July 9, 2008

The Different Stages of Marriage

Many theories are available that explain the different stages of marriage. Some of these stages common in a marriage are:

Stage one - Some physiological changes indicate that you have fallen in love. Some hormonal changes take place that release certain chemicals that make you ‘feel good.' This in turn brings on emotional changes - you feel more energetic, optimistic, feel well and have an increased sexual desire.

During the first stage, your life is full of romance. It is usually referred to as the romance or honeymoon stage. A man and his woman join together with high expectations. They expect each other to fulfill his and her hopes and dreams. Although in love, they still do not know each other fully well. They live in an illusion believing that they have found their perfect match and now they will live the ‘happily ever after' life.  Both partners are in infatuation and they romantically dream a particular life style as the end result of their marriage. This stage generally does not last long. Experts say it may last only for several months but not more than a year.

Stage two - During this stage as daily routine rolls in, anxiety and disappointments may set in. You may be annoyed at the habits of your partner. Couples start finding fault and may begin to blame each other for their own disappointed feelings. Soon they begin to wonder if they had made a right choice in getting married.

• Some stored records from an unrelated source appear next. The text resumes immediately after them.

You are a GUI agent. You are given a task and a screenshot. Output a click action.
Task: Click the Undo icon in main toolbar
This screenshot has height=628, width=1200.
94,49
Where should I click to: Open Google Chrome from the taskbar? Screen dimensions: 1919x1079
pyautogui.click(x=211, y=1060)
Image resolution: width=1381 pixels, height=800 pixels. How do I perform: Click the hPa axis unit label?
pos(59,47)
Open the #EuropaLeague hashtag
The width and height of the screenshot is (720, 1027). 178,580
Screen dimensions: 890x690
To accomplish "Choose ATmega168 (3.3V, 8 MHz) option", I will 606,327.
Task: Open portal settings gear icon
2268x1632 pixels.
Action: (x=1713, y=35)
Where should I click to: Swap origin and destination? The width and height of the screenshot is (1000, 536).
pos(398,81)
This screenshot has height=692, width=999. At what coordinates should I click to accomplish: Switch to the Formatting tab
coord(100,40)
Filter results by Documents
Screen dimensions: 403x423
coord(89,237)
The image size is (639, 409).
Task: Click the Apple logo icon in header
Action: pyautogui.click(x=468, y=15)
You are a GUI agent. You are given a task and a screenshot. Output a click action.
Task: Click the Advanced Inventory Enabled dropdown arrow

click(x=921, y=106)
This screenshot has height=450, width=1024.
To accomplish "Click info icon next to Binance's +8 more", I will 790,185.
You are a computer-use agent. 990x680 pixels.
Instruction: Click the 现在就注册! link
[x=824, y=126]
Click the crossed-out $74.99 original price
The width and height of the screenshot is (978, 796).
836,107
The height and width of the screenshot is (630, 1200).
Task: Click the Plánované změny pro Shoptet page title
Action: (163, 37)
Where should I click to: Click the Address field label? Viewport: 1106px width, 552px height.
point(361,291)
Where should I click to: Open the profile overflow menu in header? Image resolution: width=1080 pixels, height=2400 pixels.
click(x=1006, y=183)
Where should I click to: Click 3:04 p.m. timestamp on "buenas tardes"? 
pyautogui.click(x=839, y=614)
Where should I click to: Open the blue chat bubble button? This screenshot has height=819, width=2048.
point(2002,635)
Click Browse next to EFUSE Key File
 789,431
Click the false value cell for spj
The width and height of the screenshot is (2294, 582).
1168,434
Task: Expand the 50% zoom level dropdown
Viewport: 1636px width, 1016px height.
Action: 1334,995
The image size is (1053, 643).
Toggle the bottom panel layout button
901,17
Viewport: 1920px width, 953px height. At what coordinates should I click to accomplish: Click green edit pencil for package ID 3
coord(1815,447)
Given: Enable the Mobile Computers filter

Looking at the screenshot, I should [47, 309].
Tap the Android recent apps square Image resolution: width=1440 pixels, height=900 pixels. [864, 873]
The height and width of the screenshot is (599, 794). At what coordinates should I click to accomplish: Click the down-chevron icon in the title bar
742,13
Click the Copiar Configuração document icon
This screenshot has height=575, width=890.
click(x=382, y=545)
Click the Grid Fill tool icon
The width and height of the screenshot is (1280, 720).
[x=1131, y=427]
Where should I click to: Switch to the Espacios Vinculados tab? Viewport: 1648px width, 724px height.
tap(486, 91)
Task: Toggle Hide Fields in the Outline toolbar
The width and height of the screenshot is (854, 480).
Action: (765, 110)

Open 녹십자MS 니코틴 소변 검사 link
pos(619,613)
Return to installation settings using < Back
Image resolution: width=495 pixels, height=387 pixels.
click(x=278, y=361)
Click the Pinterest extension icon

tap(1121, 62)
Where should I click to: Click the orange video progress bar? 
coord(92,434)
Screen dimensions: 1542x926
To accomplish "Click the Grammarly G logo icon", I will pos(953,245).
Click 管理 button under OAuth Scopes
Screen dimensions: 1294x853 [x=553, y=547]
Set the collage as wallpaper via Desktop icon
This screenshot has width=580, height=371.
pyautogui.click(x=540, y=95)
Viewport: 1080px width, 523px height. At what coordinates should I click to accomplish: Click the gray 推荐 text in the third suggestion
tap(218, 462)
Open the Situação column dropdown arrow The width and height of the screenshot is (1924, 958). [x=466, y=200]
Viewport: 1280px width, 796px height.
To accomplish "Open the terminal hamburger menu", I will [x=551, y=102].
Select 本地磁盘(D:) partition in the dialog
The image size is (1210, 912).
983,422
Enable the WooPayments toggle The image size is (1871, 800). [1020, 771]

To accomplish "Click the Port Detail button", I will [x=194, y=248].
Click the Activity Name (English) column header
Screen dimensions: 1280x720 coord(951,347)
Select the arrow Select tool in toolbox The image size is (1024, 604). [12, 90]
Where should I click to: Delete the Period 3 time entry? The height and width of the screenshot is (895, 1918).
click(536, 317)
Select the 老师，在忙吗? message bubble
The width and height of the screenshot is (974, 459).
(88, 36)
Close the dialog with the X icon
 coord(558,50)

Married individuals wake up to the reality that the married person does not match their own concept of their ideal mate. While some couples will ignore the disappointment and the accompanying feelings, some will attempt to exhibit their disappointment through anger and resentment. Some couples may even go as far as terminating the relationship. This is the most common stage where many couples tend to seek divorce or dissolution, after the ‘honeymoon is over.'

Stage three - After the second stage comes stage three. At this stage each partner may begin to go through a self-analysis. They come to look at his or her own weakness, mistakes, etc. and stops blaming the other.  Each of them will begin discovering his or her self and start to pursue their personal interests. Each partner may start finding their circle of friends; they may get involved with their own activities. They may create a separate lifestyle different from the other. This may lead to the possibility of parting their ways.

Stage four - In this stage, the partners begin to look at each other again.  They try to understand each other's interests and values; they both try to make a conscious effort to commitment to their relationship; they realize that they care about each other. With this attitude of accommodation, they develop a new romance, which is based on reality this time.

Stage five - Your relationship goes through a transformation phase. The married partners practice and perfect their newfound feelings. They learn to develop mutual respect, trust, care, etc. which helps to build a strong marriage.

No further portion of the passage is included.